Copy out everything from the line containing "Tap the Kitchen label" down to the end of the rows, both ends included, leaving out the pictures.

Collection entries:
---------------
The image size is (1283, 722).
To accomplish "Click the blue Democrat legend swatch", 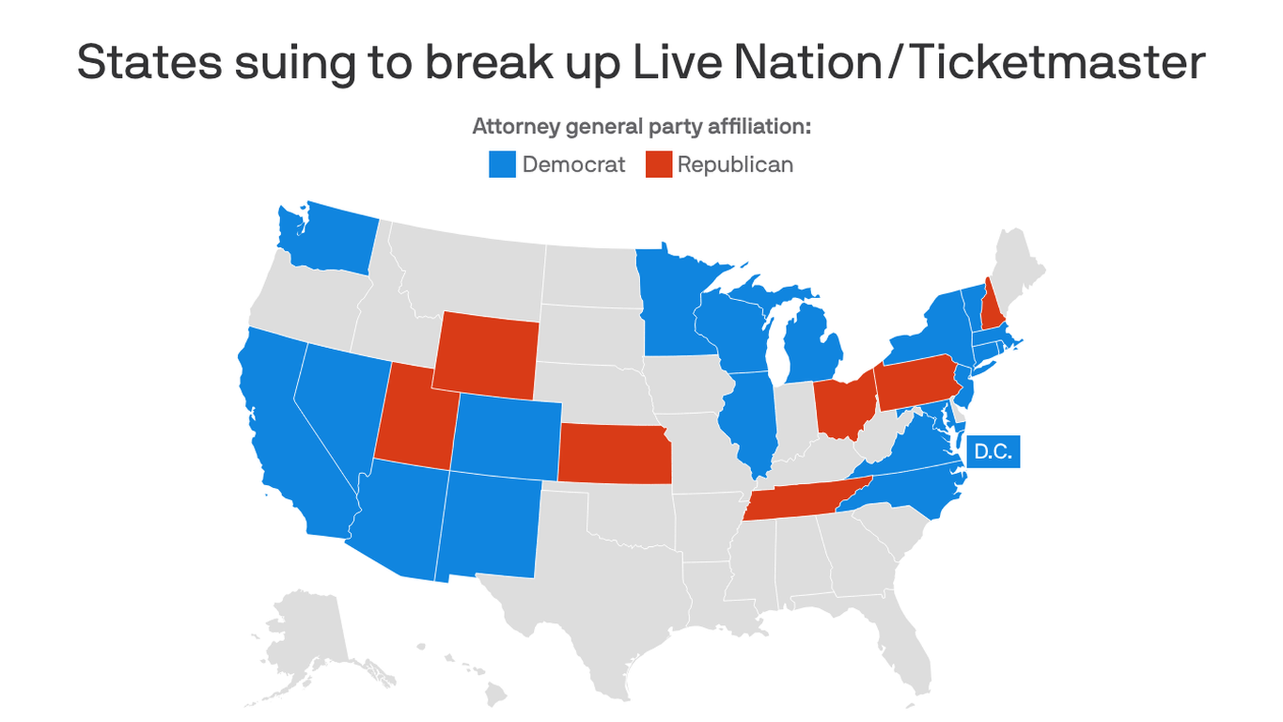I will (x=502, y=164).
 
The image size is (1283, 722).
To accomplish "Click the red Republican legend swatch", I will (x=658, y=164).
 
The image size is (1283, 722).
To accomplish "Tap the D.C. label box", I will (x=993, y=452).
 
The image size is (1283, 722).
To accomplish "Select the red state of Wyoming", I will (x=486, y=354).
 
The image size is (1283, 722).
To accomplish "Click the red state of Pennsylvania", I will (x=917, y=382).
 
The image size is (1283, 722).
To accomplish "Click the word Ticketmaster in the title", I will (x=1058, y=62).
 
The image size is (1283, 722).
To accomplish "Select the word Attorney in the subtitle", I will (x=516, y=126).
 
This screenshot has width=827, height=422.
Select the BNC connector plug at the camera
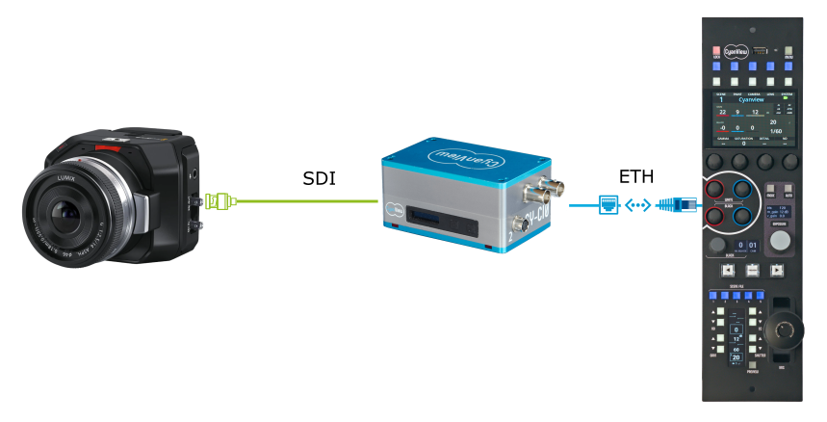coord(219,202)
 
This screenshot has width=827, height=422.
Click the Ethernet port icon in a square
coord(609,204)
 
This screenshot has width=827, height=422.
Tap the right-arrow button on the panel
coord(778,272)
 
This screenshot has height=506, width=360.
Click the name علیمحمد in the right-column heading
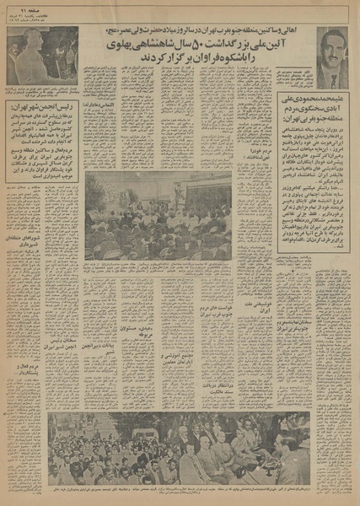tap(336, 105)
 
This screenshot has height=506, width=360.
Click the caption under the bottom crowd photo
tap(180, 490)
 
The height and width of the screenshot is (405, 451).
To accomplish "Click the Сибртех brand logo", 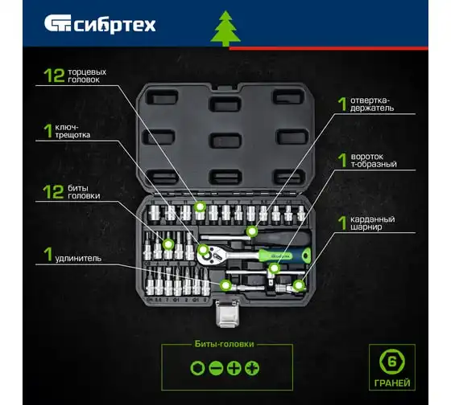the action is click(x=100, y=24).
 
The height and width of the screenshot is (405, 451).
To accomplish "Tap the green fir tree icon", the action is click(x=226, y=28).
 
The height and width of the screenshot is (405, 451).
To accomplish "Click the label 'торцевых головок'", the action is click(x=87, y=76).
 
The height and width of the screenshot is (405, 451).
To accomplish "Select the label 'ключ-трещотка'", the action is click(x=72, y=131).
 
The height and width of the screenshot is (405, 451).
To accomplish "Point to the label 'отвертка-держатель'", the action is click(x=372, y=104).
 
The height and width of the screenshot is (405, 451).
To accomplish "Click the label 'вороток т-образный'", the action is click(x=374, y=161).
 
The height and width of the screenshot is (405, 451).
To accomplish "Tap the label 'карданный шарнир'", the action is click(x=372, y=223).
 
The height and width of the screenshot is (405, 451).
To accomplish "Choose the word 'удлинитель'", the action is click(x=78, y=258).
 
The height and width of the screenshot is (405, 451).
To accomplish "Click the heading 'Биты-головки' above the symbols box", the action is click(x=225, y=344).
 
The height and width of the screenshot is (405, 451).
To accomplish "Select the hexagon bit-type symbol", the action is click(x=197, y=368).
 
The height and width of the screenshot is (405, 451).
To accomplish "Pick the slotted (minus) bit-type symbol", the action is click(x=216, y=368).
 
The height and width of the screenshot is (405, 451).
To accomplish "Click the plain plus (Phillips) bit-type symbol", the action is click(x=234, y=368).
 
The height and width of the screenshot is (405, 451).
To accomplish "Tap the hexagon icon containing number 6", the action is click(x=391, y=362).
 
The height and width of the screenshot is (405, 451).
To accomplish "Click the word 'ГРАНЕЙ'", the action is click(x=392, y=382).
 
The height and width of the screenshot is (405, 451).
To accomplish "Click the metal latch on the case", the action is click(x=227, y=313).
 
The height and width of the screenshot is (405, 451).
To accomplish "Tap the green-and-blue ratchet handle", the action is click(x=285, y=256).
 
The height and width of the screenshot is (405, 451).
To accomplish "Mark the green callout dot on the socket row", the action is click(x=200, y=207).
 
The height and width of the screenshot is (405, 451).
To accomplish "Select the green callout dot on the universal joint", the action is click(x=299, y=285).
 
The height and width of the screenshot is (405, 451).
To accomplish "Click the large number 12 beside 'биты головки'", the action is click(x=53, y=192).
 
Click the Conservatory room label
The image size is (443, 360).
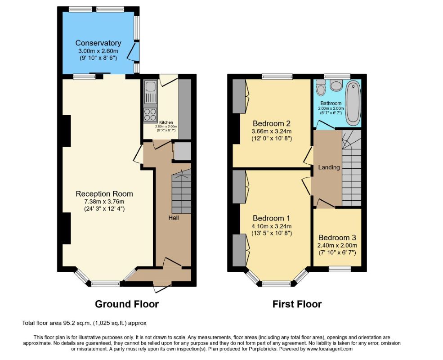[98, 43]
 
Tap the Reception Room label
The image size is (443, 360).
[104, 194]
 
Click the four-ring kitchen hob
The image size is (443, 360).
[150, 115]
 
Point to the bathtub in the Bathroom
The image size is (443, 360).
[353, 103]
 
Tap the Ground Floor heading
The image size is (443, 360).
[127, 304]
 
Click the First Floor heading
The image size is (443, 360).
[297, 304]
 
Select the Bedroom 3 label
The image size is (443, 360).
[337, 238]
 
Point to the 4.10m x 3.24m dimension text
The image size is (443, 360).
[272, 226]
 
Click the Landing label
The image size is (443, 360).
[329, 167]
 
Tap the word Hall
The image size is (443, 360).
[174, 218]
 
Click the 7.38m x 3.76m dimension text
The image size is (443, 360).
[104, 202]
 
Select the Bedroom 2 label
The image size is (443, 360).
[272, 123]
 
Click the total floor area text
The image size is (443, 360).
[85, 323]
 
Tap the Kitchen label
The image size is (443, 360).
[166, 122]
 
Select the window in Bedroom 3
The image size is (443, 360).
[340, 269]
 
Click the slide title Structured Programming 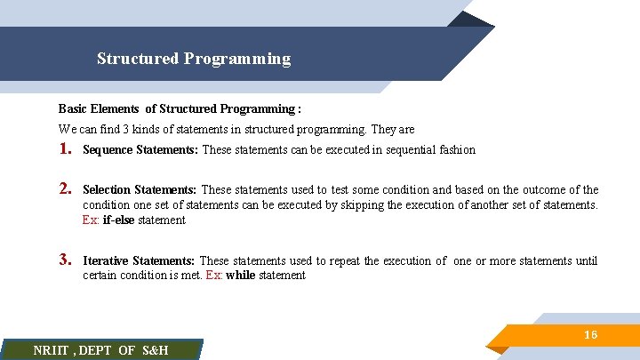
---------------
## [TASK OUTPUT]
Tap the Kitchen label
The image size is (443, 360).
[166, 122]
 
Select the window in Bedroom 3
The image size is (443, 360).
[340, 269]
 
Click the slide title Structured Programming 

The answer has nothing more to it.